» **EXERCISE INSTRUCTIONS**
In the entries below, find the lines with the word "element" and copy them.

▬▬▬

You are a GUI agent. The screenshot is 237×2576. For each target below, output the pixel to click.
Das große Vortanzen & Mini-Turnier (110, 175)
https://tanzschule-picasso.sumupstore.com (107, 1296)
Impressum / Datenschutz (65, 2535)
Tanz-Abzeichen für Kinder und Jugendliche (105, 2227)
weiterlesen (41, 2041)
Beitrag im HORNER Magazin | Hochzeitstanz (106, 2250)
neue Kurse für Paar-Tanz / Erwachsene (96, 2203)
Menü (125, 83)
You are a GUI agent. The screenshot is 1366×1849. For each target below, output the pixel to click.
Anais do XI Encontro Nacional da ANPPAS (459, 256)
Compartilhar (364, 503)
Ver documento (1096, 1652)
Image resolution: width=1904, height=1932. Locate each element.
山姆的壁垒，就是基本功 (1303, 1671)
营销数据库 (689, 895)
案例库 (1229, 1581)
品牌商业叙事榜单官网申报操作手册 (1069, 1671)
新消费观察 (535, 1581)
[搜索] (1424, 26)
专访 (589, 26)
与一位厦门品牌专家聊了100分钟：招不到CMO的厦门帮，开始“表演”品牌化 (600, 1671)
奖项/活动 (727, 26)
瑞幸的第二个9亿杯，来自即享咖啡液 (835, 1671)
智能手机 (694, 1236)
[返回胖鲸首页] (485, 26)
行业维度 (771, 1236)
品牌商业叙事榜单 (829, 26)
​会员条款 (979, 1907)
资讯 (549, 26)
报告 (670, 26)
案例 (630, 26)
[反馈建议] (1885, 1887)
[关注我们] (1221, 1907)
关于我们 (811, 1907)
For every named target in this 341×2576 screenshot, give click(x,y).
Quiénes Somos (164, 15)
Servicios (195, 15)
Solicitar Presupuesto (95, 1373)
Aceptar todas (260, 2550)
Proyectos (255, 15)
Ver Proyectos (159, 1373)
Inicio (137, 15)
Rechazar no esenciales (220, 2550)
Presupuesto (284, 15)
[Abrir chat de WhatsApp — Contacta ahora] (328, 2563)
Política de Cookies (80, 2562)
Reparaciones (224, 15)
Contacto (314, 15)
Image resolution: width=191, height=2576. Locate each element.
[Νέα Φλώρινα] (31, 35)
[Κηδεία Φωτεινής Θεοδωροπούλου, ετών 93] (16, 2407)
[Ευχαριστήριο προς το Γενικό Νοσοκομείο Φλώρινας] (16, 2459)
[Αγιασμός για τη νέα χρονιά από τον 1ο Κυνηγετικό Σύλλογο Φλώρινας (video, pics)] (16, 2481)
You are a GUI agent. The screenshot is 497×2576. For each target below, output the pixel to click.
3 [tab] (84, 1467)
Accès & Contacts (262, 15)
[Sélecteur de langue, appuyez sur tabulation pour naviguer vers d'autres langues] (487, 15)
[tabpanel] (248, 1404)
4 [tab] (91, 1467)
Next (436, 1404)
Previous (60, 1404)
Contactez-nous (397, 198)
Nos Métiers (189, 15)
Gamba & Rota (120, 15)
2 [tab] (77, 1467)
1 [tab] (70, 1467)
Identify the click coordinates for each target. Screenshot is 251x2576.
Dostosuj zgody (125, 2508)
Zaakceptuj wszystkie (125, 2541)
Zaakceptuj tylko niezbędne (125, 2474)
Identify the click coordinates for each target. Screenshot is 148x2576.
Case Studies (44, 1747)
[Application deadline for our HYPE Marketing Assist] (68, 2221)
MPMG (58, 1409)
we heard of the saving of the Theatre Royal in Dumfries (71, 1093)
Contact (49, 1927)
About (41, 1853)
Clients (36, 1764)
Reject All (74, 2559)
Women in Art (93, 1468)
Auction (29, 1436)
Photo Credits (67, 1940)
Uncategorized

▬▬▬

» **ANSWER**
Image resolution: width=1904, height=1932. Locate each element.
Image resolution: width=191, height=2576. Locate each element.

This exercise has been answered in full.